Este projeto de educação destas organizações é pensado não só para o Brasil, mas para toda América Latina. A ideia central é a mudança de concepção da educação não mais como direito social, mas como mercadoria. A educação utilizada como mais uma forma de apropriação privada do fundo público, que tem a educação à distância e o ensino privado como principais elementos. O ensino remoto apresenta-se como um derivado da educação à distância, mais uma ferramenta para aligeirar a educação, melhorar os índices criados por liberais, que não levam em consideração a qualidade da educação.

“Por que a preocupação do Brasil em garantir os semestres nesse momento da pandemia? Porque os números do Brasil não podem cair. Porque são exigências internacionais. Por isso, passar de qualquer maneira, mesmo num período remoto, mesmo sem conteúdo, mesmo sem qualidade (...). Há toda uma necessidade de aparentar uma certa normalidade e, portanto, fazer a roda girar e concluir os períodos, concluir o processo da universidade como se nada estivesse acontecendo”, criticou Eblin Farage.

Mesmo antes da pandemia, o ensino à distância cresceu 45% e o presencial reduziu 5% no Brasil, conforme dados de 2019 do Instituto Nacional de Estudos e Pesquisas Educacionais Anísio Teixeira (INEP). Em 2009, o número de matrículas em graduação à distância correspondia a cerca de 16%, chegando a quase 44% dez anos depois.

Por conta da definição da educação à distância, que exige profissional qualificado, políticas de inclusão, avaliação e acompanhamento compatíveis, dentre outras questões, as universidades optaram por denominar as atividades realizadas virtualmente durante a pandemia de ensino remoto emergencial. A decisão foi pautada no fato de que o mesmo não corresponde aos requisitos regulamentados em lei da educação à distância. 

Outro problema apontado pela palestrante é o desrespeito ao tripé ensino, pesquisa e extensão, assegurado pela Constituição Federal. “Isso parece que é menor, mas não é. Porque o ensino remoto emergencial está impactando de forma estruturante o modelo de universidade. Porque ele está esvaziando o que é a universidade. Ele está nos remetendo a uma perspectiva das faculdades isoladas, onde não é necessário fazer extensão e pesquisa, basta o ensino e qualquer ensino. Nós entendemos que a educação é dialógica, é coletiva, é interativa, crítica, diversa, partilhada, de troca de saberes, processual e, portanto, extrapola a sala de aula. O que estamos fazendo no ensino remoto emergencial não pode ser considerado nem educação à distância, nem educação” [no sentido descrito], afirma.
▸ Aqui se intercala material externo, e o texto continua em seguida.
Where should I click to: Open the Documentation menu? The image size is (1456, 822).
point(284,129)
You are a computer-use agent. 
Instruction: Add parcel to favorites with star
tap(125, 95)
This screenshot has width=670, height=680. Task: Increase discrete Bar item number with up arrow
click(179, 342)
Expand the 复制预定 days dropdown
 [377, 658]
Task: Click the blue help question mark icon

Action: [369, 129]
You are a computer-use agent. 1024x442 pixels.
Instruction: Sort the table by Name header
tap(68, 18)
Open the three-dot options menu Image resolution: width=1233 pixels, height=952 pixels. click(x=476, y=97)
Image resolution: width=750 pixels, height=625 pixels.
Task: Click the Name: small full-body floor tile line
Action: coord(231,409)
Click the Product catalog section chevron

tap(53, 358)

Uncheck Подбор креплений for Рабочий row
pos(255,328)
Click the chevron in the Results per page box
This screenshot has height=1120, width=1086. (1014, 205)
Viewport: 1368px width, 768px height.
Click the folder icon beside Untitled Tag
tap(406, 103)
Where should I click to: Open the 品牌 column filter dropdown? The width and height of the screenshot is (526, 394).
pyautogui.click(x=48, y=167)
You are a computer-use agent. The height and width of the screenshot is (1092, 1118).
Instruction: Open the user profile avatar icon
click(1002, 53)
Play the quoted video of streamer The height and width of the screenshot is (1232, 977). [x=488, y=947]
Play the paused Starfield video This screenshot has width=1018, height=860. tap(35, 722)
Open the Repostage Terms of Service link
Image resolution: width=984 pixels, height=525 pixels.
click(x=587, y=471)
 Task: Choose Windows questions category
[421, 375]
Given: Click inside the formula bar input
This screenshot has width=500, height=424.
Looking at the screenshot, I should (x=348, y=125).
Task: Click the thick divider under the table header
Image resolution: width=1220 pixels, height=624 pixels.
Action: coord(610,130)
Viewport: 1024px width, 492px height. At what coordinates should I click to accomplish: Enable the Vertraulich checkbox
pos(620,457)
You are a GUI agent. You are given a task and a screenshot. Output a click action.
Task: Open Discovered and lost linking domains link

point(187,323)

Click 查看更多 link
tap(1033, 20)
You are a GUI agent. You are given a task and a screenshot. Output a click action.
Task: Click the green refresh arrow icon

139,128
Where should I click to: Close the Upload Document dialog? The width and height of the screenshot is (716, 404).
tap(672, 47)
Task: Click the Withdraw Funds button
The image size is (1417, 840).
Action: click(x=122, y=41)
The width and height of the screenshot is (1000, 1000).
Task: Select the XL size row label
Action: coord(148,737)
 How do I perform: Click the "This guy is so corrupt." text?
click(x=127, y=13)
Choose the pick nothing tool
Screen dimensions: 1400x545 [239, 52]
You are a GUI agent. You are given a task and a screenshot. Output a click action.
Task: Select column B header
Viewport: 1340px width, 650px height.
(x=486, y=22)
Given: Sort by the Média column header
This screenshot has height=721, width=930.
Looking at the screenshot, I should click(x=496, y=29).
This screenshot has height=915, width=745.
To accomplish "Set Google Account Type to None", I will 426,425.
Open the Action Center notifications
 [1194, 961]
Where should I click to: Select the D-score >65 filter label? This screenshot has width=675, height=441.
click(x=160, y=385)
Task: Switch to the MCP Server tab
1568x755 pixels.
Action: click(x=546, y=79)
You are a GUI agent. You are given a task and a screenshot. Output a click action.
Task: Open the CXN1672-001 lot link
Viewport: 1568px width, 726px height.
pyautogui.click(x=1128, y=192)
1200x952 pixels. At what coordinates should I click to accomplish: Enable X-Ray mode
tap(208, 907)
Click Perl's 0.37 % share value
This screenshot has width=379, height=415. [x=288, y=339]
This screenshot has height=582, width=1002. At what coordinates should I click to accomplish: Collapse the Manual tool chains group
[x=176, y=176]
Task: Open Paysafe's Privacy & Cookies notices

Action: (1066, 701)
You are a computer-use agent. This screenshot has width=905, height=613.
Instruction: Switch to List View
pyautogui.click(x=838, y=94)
A implantação do ensino remoto emergencial em diversas universidades brasileiras foi feita de forma aligeirada, sem discussão com a comunidade, de forma autoritária. Não existiu uma preparação no sentido de acesso às tecnologias, deixando as universidades à mercê dos grandes conglomerados. Houve ainda um processo de esvaziamento do fazer docente, estimulando a possibilidade inclusive da substituição da professora e do professor por um vídeo. Também foi descartada as condições materiais e saúde mental de docentes, estudantes e técnicos.

“Antes da gente responder que educação teremos, temos que nos responder que mundo queremos. Porque o projeto de educação que nós defendemos está vinculado a um projeto de mundo”, conclui Eblin Farage.